Under the vast umbrella of rock, Tom Petty has a song for any mood. Defiantly strong, wistful, expansive, exploratory, free, partying, reconciling, growing, striving and more were all captured just in one setlist, which was further rounded out with “Don’t Come Around Here No More,” “It’s Good to be King,” “Crawling Back to You,” “Wildflowers,” “Learning to Fly,” “Yer So Bad,” “Refugee,” and “Runnin’ Down a Dream,” among others.
It seems impossible to sum up more than 40 years of hit music, but ‘prolific’ and ‘intergenerational’ hit the tip of the iceberg. My partner, who grew up without the same cultural reference to Petty that I had, didn’t think he’d know many songs, but knew almost all of them. As he put it, he and Tom Petty have “been through a lot together!”

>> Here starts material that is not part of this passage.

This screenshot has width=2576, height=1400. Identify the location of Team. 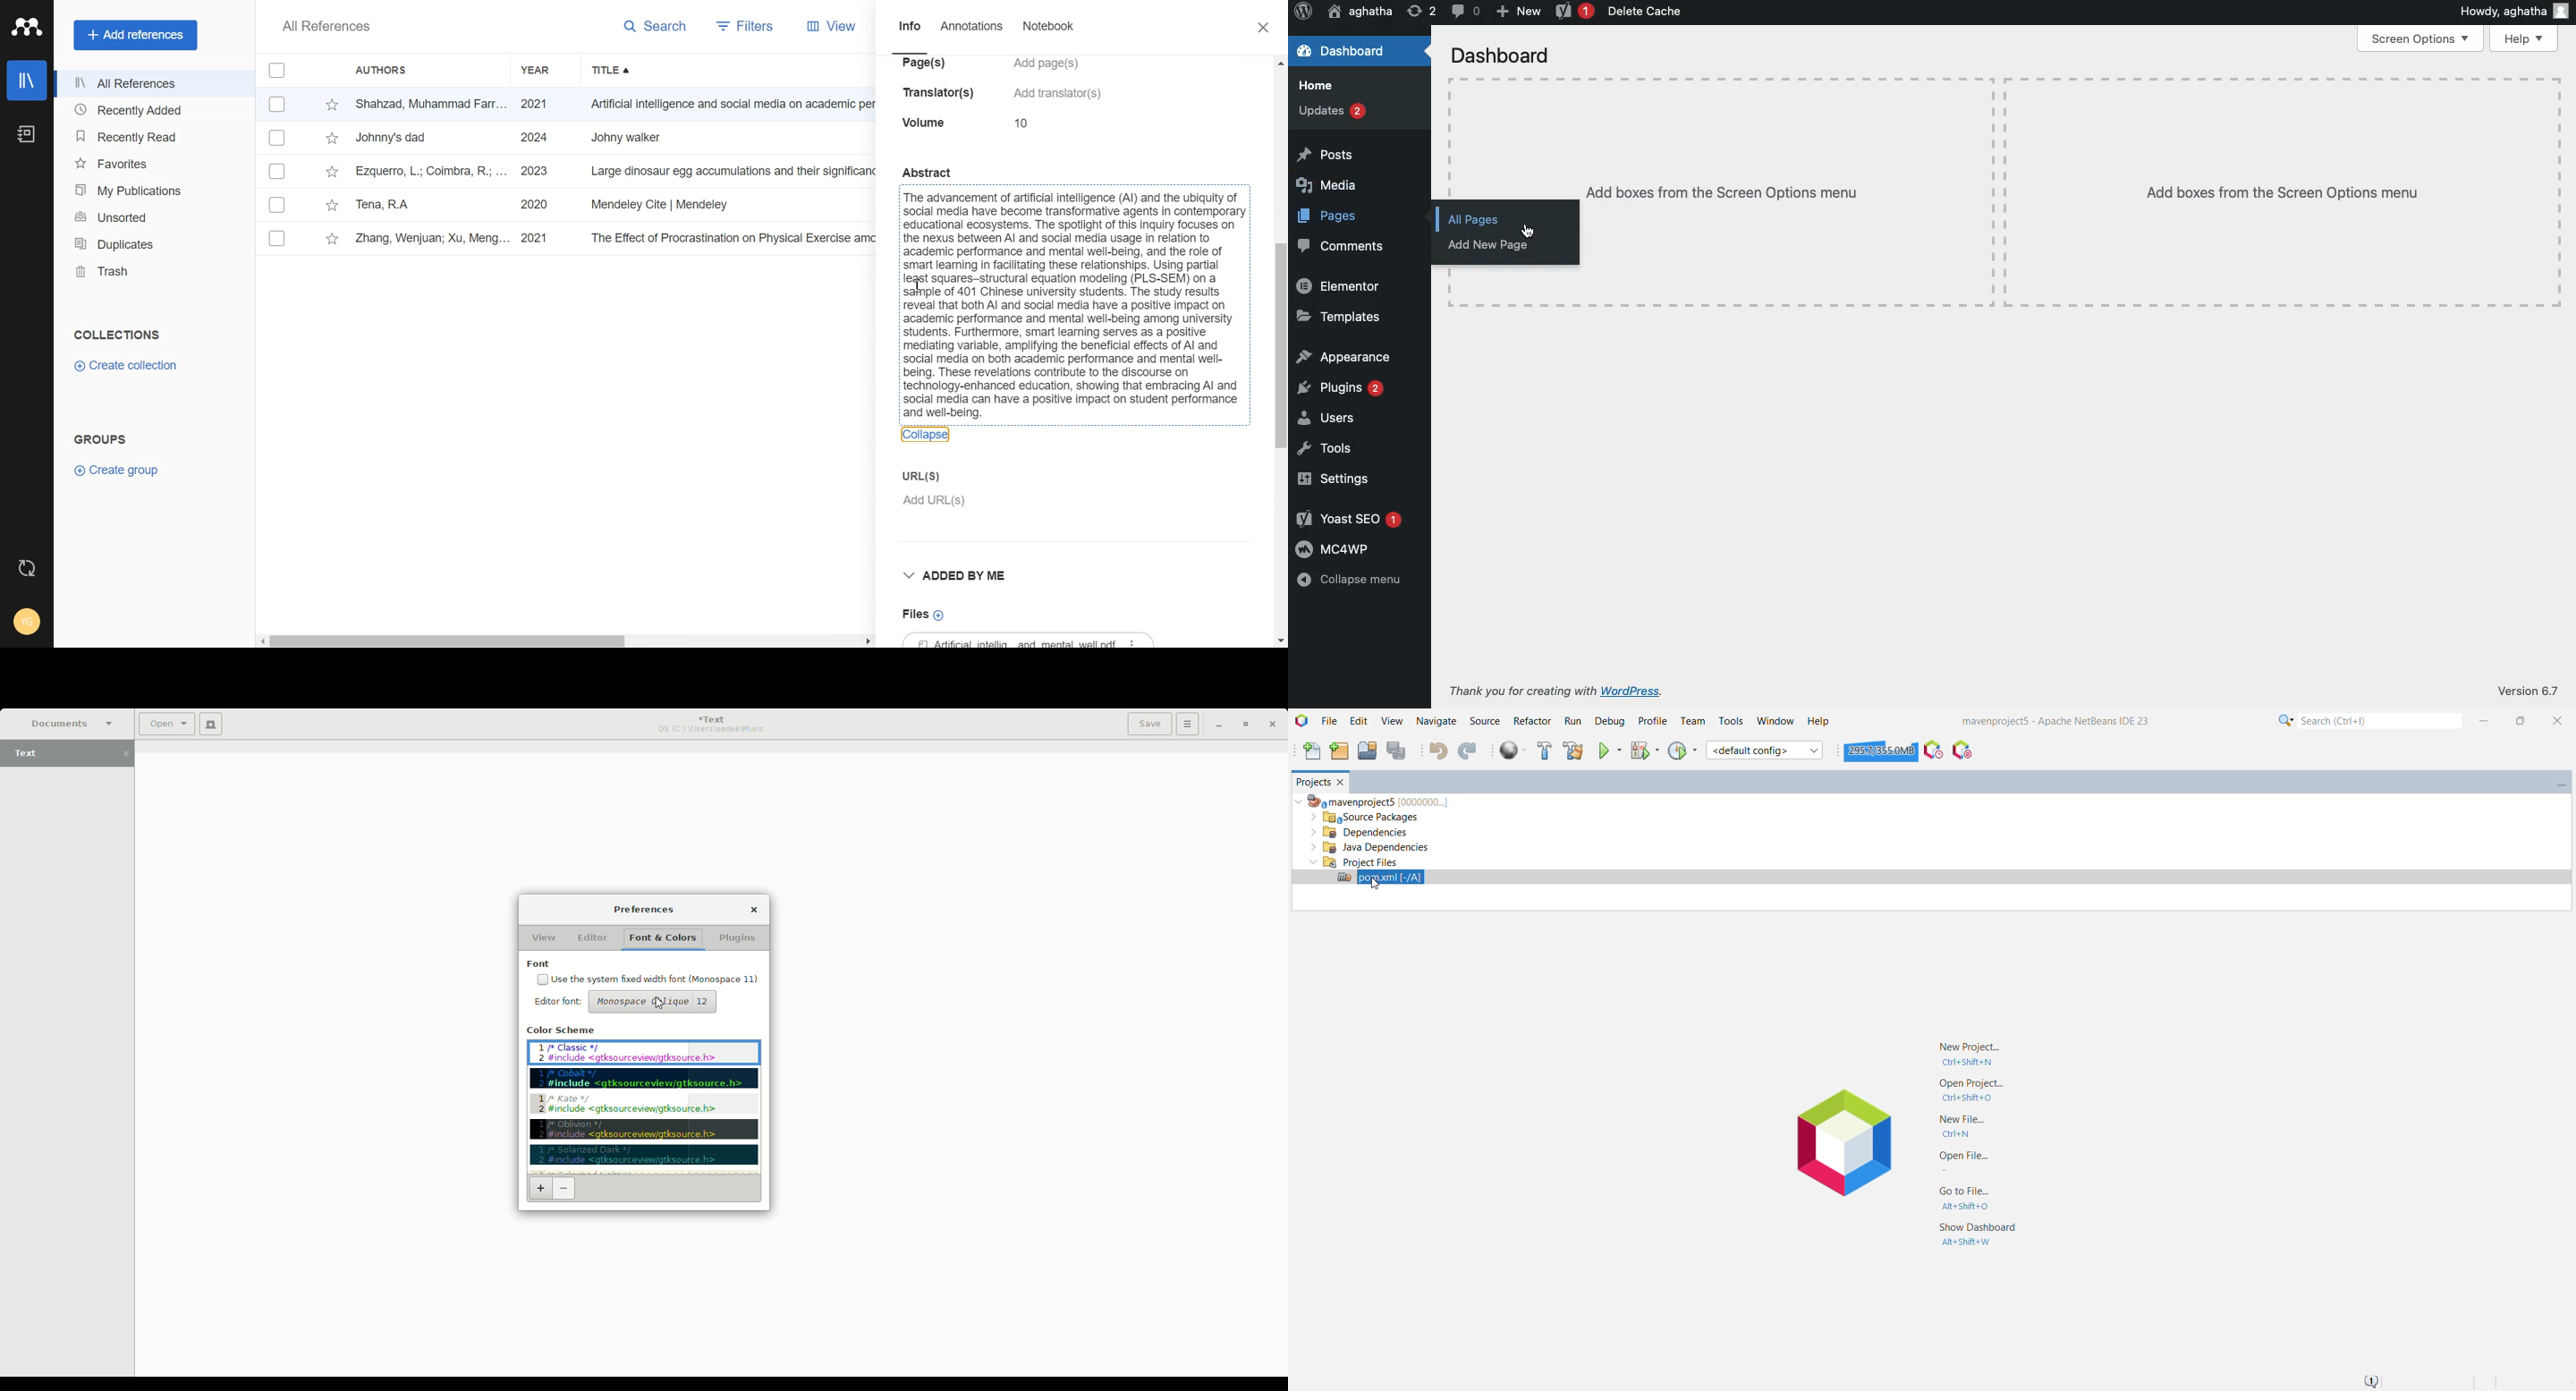
(1691, 721).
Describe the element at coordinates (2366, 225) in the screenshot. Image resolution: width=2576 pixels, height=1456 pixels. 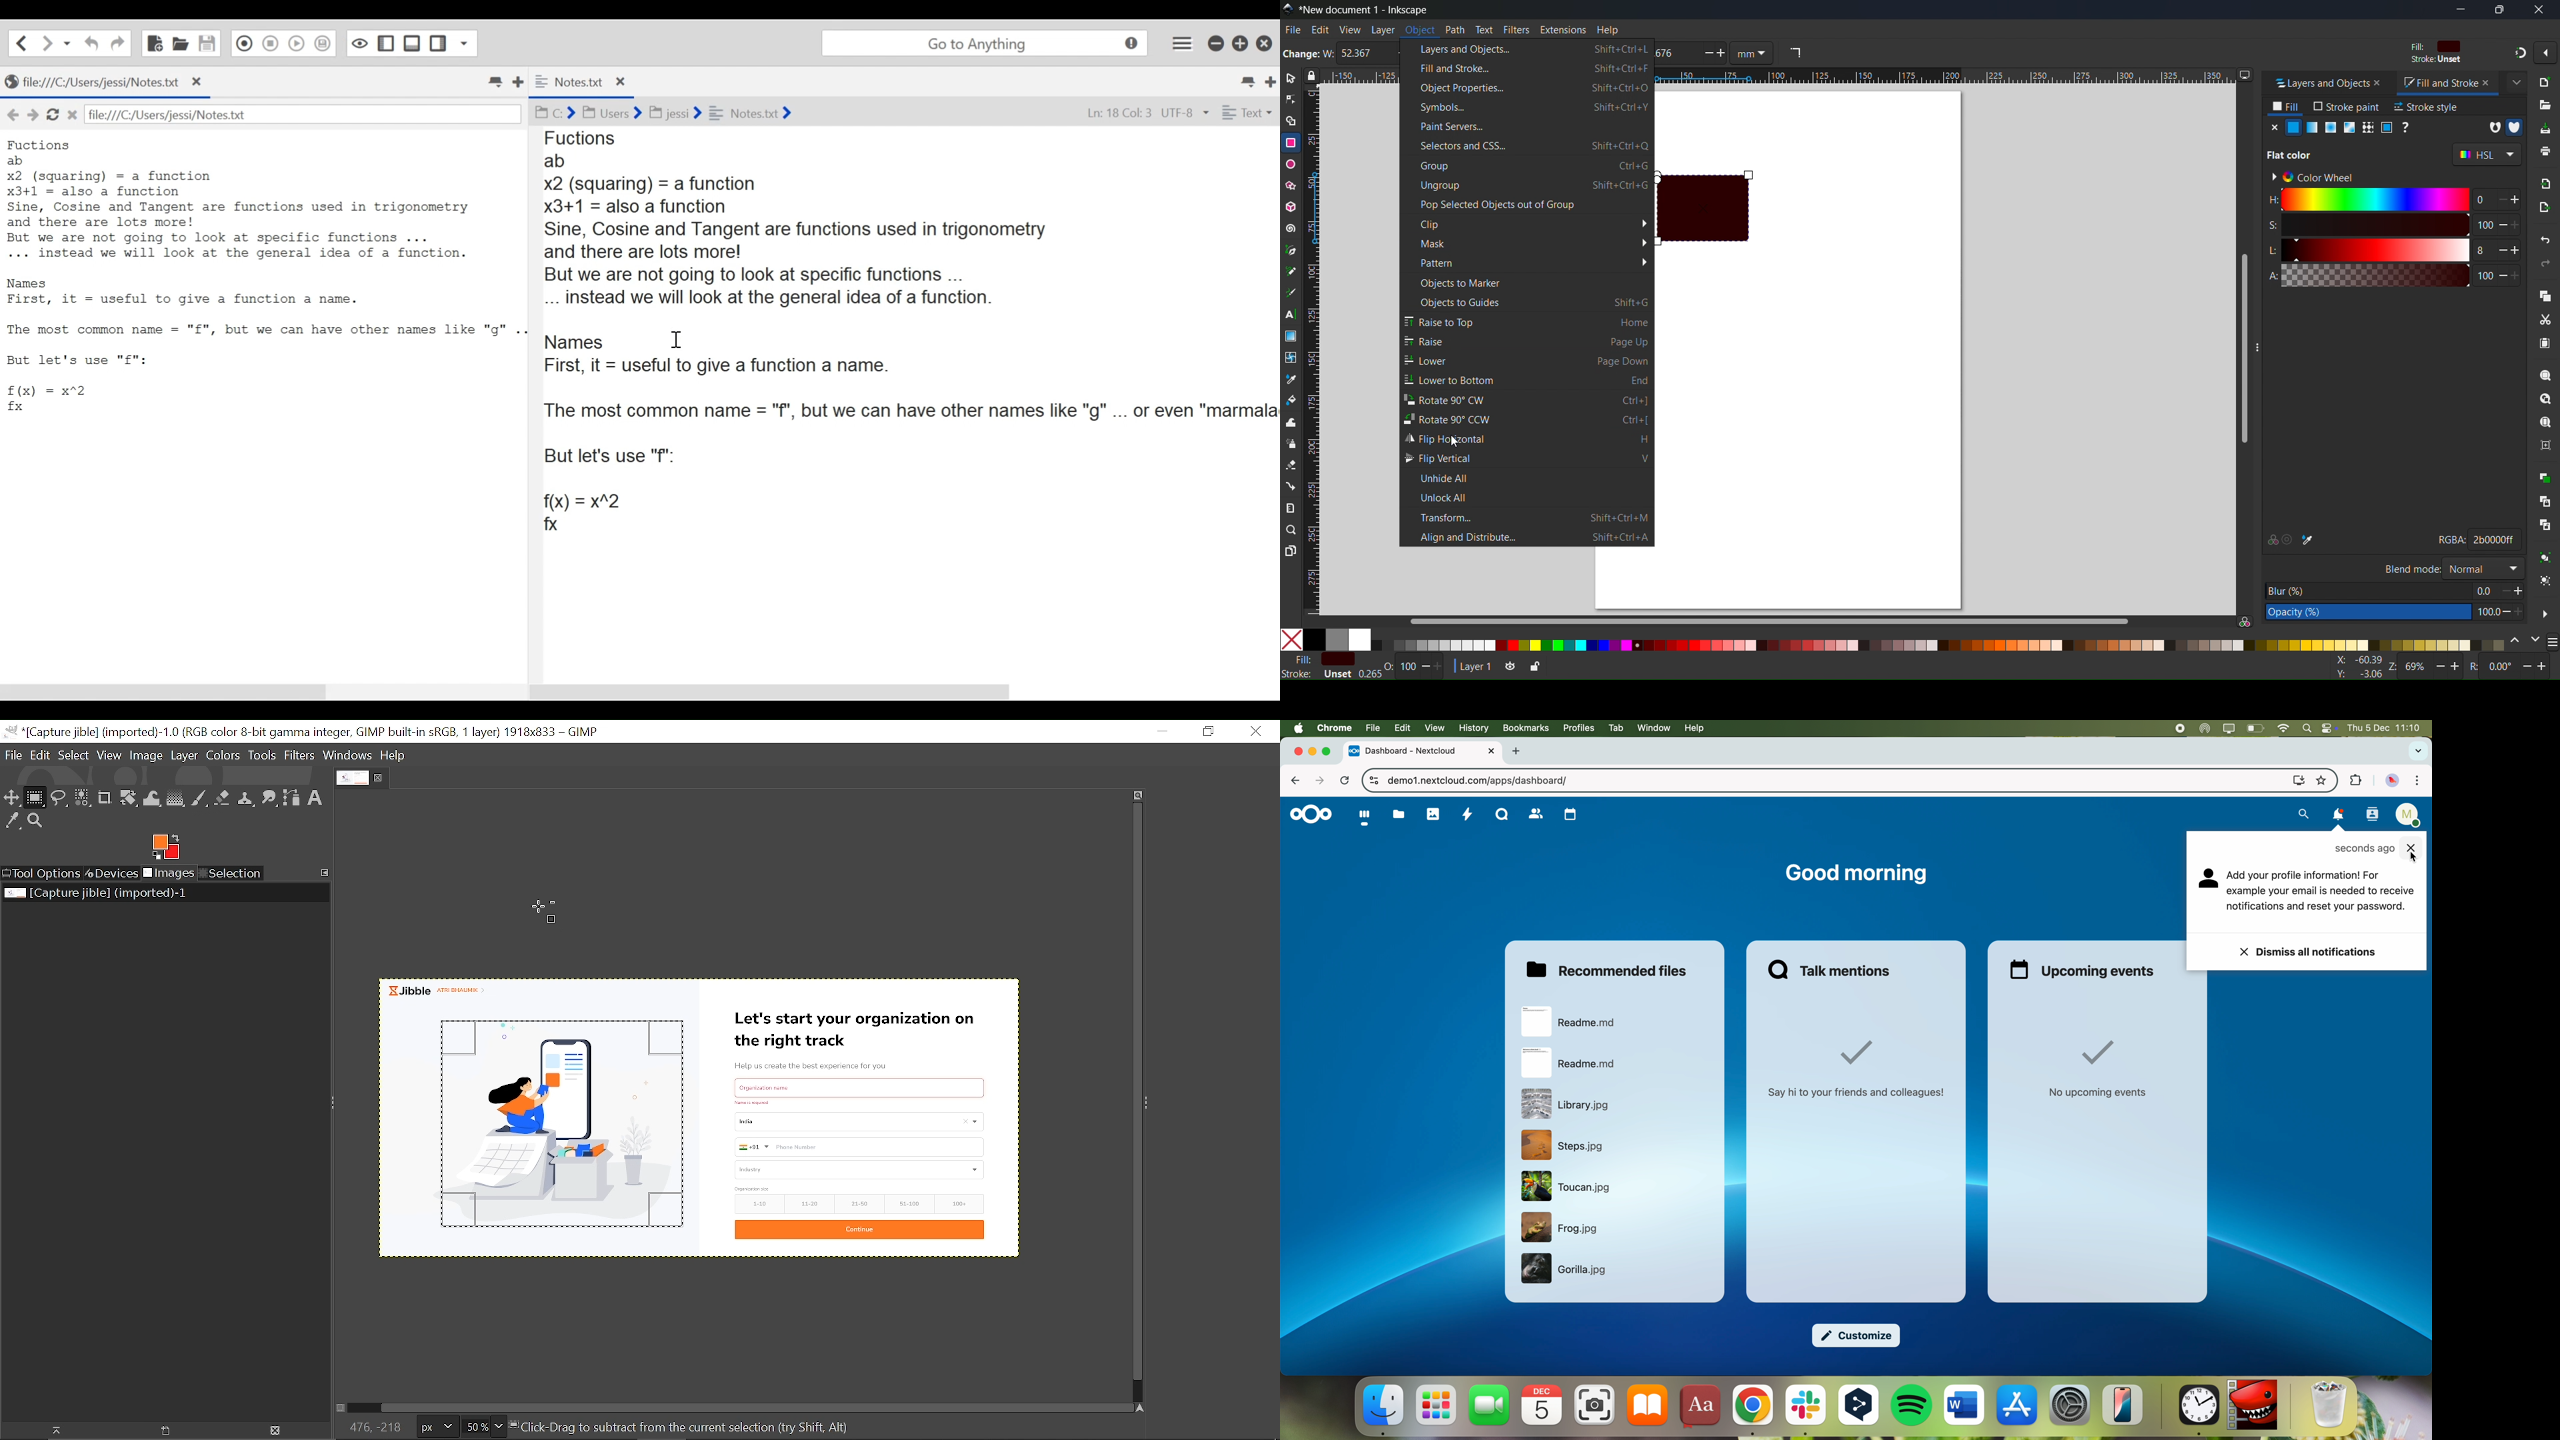
I see `Saturation` at that location.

The evening imparted a rich breadth of resonant songs, satisfying versions of myself from my late teens, twenties, and current thirties. Music that for me and so many others, was an essential ingredient on the radio, road trips, jam sessions, and the overall experience of growing up. Music that soothes my soul, spanning a career with more years than I’ve been alive. Nothing of my experience as a fan is unique, but perhaps that’s the most special aspect – the sheer breadth, unity and raw joy his music spread, making the good times even better and the bad times bearable, elevating the masses.
Exactly one week later, to my shock and that of the world over, Petty departed this earth. While he’d conceded that this would likely be the Heartbreakers’ last large tour, I never imagined it would be Tom Petty’s last show. I’ll comfort myself with countless songs, that just don’t get old. I admire the artist he was – genuine, relatable, driven. One who survived a heroin addiction, which not many people come back from.
I’m so grateful to have attended his final show, and to have seen him once previously. It’s never enough – a career so brilliant, you never want to see end. But as a fan, it reinforces buying the tickets, making the effort, living in the moment, getting out in Hollywood on a Monday night when the occasion warrants. I have no doubt that Petty gave us his all. His music and lyrics lend us tools to celebrate the joys, cope with angst and grief, and remind us of life’s inevitable unpredictability, as in “Crawling Back to You” – “Most things I worry about / Never happen anyway.”